→ Input for this task:
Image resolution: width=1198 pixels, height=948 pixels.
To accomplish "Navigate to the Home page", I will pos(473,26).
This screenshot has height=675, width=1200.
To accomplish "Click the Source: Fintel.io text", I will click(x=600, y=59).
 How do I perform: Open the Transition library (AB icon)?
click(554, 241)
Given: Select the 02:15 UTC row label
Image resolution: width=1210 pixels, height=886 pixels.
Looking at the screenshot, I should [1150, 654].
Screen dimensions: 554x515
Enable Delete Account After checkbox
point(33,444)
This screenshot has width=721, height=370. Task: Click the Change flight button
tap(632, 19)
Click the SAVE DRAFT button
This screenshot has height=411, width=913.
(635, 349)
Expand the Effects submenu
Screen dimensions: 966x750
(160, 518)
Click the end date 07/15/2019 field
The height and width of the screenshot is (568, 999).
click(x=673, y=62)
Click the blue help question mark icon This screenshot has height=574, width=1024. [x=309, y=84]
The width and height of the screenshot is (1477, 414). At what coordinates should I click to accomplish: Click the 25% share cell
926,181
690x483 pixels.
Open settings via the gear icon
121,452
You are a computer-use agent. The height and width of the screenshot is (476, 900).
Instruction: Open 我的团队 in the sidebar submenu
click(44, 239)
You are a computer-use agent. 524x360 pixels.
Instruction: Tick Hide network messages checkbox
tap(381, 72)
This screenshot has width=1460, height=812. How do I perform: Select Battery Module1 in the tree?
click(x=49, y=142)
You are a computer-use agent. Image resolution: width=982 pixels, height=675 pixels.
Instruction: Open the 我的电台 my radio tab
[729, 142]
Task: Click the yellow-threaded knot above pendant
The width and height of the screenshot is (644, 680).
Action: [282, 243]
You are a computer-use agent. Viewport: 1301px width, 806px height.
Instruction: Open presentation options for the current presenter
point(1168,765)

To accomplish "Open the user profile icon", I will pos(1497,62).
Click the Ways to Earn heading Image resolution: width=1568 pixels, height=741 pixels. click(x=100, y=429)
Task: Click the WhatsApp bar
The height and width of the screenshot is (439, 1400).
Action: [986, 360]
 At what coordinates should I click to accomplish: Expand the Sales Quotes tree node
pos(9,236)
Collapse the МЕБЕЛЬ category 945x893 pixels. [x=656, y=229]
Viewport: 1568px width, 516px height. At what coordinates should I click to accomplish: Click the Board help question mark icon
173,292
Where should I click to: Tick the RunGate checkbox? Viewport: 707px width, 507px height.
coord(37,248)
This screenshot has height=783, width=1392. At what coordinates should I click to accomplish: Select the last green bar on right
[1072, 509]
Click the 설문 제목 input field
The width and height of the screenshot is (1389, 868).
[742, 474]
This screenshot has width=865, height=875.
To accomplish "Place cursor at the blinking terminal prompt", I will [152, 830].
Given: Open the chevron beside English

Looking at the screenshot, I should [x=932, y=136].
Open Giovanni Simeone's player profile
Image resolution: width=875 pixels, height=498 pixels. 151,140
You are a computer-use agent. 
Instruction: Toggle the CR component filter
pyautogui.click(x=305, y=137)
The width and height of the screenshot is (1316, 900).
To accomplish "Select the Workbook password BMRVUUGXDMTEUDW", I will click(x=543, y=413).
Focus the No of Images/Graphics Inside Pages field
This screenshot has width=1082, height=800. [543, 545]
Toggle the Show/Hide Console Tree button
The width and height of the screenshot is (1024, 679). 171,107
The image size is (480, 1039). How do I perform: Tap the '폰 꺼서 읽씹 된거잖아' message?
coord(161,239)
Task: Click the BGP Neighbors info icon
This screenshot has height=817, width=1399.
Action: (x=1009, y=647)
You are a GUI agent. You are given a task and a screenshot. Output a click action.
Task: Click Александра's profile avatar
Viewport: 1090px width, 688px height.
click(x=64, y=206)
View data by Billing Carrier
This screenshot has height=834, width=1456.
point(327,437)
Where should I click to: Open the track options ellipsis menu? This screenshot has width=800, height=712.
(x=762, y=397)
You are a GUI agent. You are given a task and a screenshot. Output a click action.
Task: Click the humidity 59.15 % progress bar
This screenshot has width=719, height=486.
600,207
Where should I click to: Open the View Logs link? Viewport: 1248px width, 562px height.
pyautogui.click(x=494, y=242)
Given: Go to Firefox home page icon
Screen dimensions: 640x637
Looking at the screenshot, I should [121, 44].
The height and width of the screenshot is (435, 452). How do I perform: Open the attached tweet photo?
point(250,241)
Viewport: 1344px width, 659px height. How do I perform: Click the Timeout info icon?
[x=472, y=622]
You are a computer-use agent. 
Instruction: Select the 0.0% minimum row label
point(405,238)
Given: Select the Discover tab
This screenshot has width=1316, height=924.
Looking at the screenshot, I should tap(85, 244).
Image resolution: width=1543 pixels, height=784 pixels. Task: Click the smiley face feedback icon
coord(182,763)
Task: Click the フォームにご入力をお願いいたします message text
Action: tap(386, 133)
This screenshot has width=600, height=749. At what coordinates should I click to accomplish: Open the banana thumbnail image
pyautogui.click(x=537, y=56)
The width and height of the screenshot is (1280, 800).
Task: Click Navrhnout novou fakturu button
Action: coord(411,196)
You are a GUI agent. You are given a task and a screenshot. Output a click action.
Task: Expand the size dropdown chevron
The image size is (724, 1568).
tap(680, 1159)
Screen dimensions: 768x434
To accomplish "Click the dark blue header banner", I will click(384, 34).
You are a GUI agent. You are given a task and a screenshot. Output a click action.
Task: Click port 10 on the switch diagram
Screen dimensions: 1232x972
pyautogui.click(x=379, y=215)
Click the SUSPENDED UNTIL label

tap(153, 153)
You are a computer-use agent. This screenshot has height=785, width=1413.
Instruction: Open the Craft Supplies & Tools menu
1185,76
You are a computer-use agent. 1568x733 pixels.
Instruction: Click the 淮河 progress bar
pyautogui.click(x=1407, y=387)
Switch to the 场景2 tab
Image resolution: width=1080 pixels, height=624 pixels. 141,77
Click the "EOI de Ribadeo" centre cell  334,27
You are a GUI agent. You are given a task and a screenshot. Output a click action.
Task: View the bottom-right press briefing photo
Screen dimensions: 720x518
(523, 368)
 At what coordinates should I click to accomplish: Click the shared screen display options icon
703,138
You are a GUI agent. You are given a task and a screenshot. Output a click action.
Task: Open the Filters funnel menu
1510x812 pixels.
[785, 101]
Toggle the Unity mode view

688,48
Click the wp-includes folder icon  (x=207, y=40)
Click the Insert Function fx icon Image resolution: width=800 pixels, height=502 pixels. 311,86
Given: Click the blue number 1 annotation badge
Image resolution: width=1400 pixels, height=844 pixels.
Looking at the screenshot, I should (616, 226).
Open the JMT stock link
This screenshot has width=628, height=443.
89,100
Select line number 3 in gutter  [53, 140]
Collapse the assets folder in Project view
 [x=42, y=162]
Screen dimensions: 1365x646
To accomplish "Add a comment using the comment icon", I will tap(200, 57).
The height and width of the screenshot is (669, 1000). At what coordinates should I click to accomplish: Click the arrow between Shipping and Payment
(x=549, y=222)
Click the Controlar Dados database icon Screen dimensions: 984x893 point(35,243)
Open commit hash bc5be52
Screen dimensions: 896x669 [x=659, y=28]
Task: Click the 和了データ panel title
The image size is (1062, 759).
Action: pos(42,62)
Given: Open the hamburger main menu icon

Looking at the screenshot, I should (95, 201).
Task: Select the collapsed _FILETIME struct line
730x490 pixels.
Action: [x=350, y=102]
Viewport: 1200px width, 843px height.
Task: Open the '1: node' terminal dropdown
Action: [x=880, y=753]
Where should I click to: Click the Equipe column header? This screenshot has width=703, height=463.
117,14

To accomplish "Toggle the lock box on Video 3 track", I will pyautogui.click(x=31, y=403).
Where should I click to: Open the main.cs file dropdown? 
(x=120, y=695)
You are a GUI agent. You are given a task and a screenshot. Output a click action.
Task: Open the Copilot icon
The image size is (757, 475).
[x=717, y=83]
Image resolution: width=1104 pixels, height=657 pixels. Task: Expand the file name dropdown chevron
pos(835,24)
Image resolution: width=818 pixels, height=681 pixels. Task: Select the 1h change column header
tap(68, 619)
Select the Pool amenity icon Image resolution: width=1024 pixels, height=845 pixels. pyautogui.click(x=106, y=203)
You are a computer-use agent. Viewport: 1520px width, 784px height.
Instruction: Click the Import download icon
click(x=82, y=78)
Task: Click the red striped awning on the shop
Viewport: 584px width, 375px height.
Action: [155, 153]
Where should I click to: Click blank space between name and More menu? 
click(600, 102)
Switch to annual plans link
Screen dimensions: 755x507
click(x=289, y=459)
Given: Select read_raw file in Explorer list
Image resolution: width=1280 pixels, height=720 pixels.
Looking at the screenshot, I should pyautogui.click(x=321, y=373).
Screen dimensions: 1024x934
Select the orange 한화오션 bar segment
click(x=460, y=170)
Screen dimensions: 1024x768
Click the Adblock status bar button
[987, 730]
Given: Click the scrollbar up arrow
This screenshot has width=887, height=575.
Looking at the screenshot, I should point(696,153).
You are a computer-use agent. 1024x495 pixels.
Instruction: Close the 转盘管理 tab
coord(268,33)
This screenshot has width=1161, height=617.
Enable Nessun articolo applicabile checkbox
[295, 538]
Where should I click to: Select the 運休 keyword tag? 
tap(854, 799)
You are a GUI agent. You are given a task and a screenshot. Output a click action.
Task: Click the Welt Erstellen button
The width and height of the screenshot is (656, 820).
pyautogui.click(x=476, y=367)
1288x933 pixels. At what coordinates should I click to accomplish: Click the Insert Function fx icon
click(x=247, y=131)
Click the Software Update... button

→ Assigned task: Could you please find every line of the listing above holding the string "number" and copy it?

→ Answer space:
Given: Click the blue number 1 annotation badge
Select line number 3 in gutter  [53, 140]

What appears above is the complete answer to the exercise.